O e-mail segue como um dos principais pontos de entrada para ataques cibernéticos, com a Microsoft detectando 8,3 bilhões de tentativas de phishing apenas no primeiro trimestre de 2026. Os dados constam de um relatório publicado no dia 30 de abril pela Microsoft Threat Intelligence. O texto mostra que, para driblar a detecção, os atacantes passaram a inserir códigos QR em anexos PDF — estratégia que representou 65% dos ataques com QR code em janeiro e chegou a 70% em março.
Ataques com CAPTCHA e roubo de credenciais em alta
Segundo o relatório, os atacantes estão explorando cada vez mais ataques de phishing protegidos por CAPTCHA, com um aumento de 125% em março, totalizando 11,9 milhões de ataques. Nesses casos, etapas de verificação com aparência legítima são usadas para enganar usuários e evitar mecanismos automatizados de detecção. O roubo de credenciais continua sendo o principal objetivo dos ataques baseados em carga útil, representando entre 89% e 95% do total no primeiro trimestre, o que reflete uma mudança do malware tradicional para o comprometimento de identidade.
Ação contra plataforma Tycoon2FA reduziu ataques em 15%
A empresa destacou que, em março, sua Digital Crimes Unit liderou uma ação coordenada para interromper a plataforma de phishing-as-a-service Tycoon2FA. Segundo o comunicado, a interrupção reduziu em 15% a atividade dos ataques associados ao longo do restante do mês. A Microsoft recomenda que organizações revisem as configurações do Exchange Online Protection e do Defender para Office 365, ativem a limpeza automática de zero horas (ZAP) e invistam em treinamento de conscientização dos usuários com simulações de phishing.

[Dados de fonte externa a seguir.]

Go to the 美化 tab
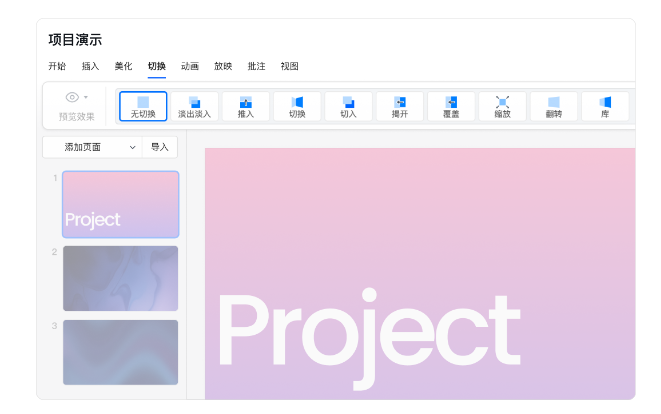The width and height of the screenshot is (661, 414). [123, 67]
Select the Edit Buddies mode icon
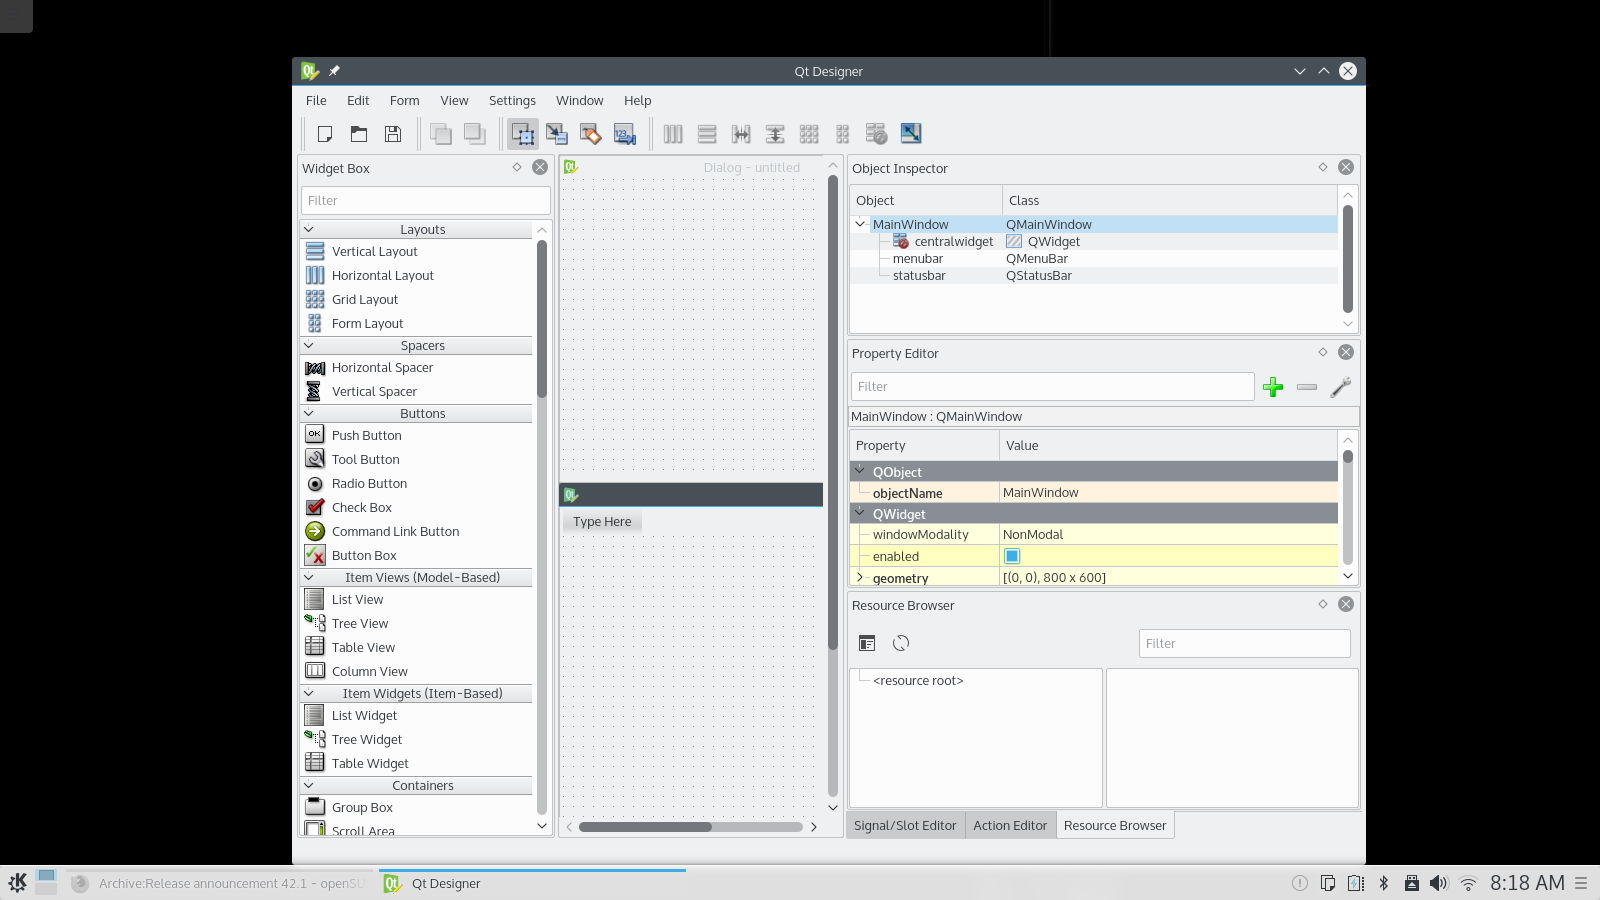The height and width of the screenshot is (900, 1600). (591, 134)
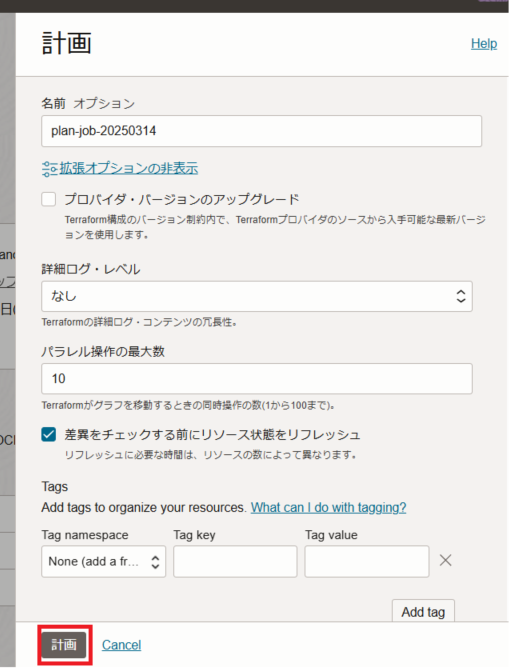
Task: Click the パラレル操作の最大数 input field
Action: click(x=257, y=379)
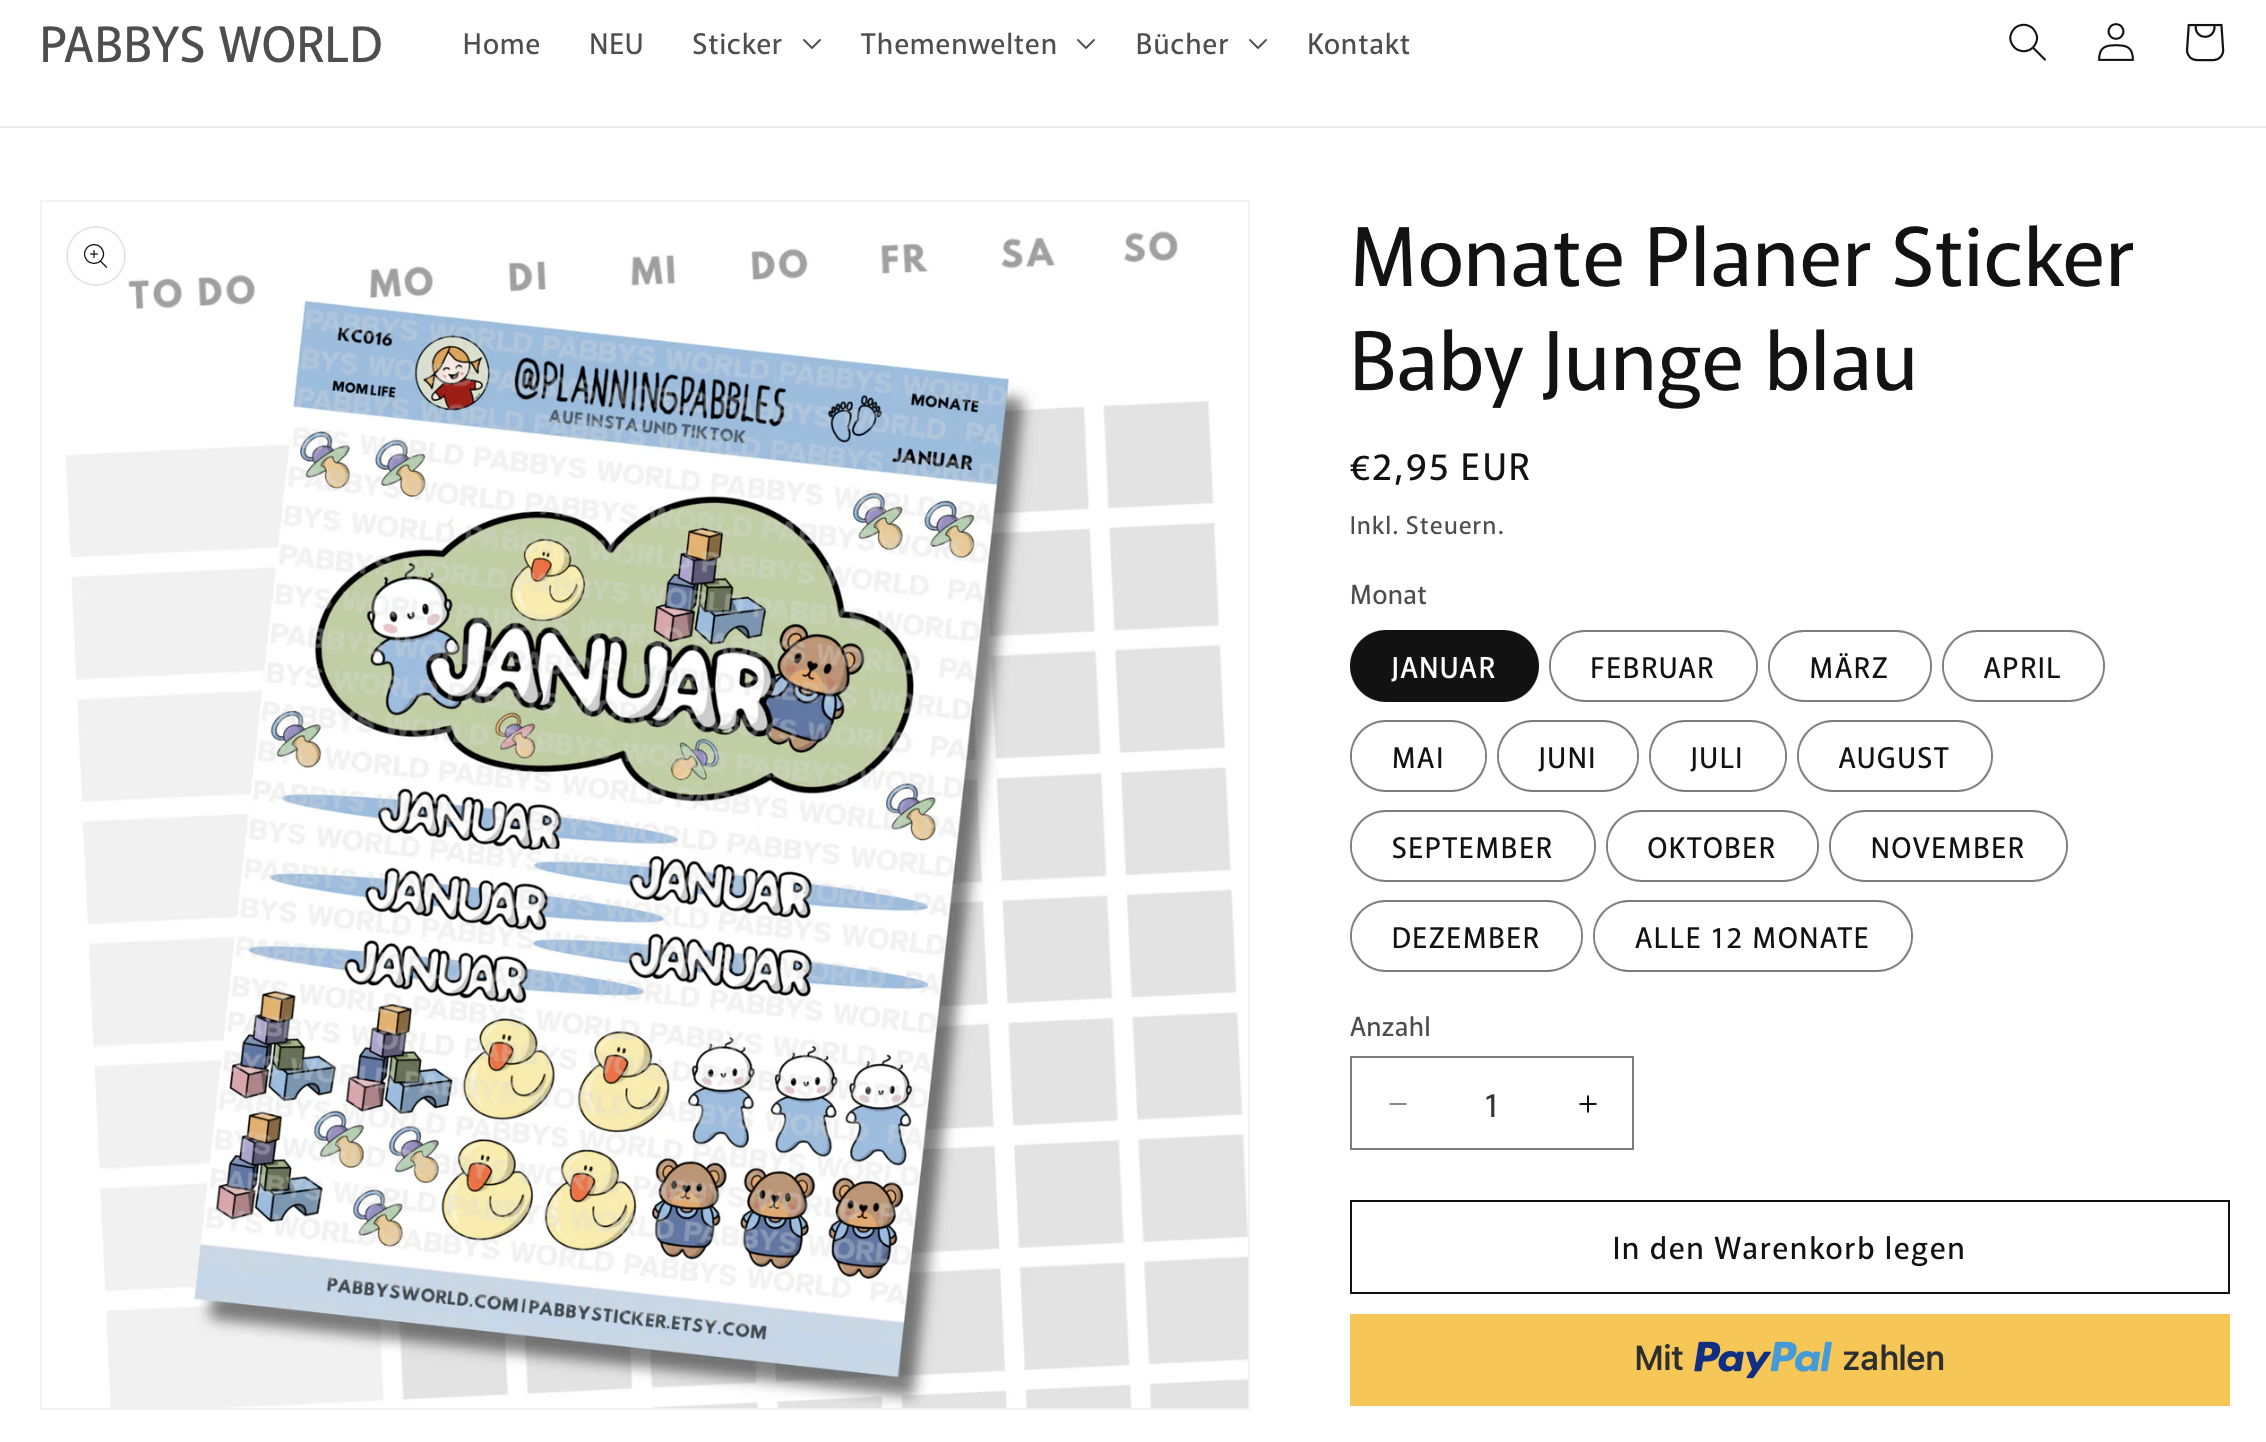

Pontos de Atenção (origem: IA)
Recomenda-se priorizar a educação de usuários sobre riscos de QR codes em PDF, especialmente quando solicitam autenticação após CAPTCHA. É aconselhável implementar filtragem que inspecione anexos PDF e bloqueie páginas de phishing em infraestruturas PhaaS como Tycoon2FA. Pode-se considerar o reforço da MFA resistente a phishing (chaves FIDO ou Microsoft Authenticator) e avaliar a configuração de interrupção automática de ataques no Microsoft Defender XDR.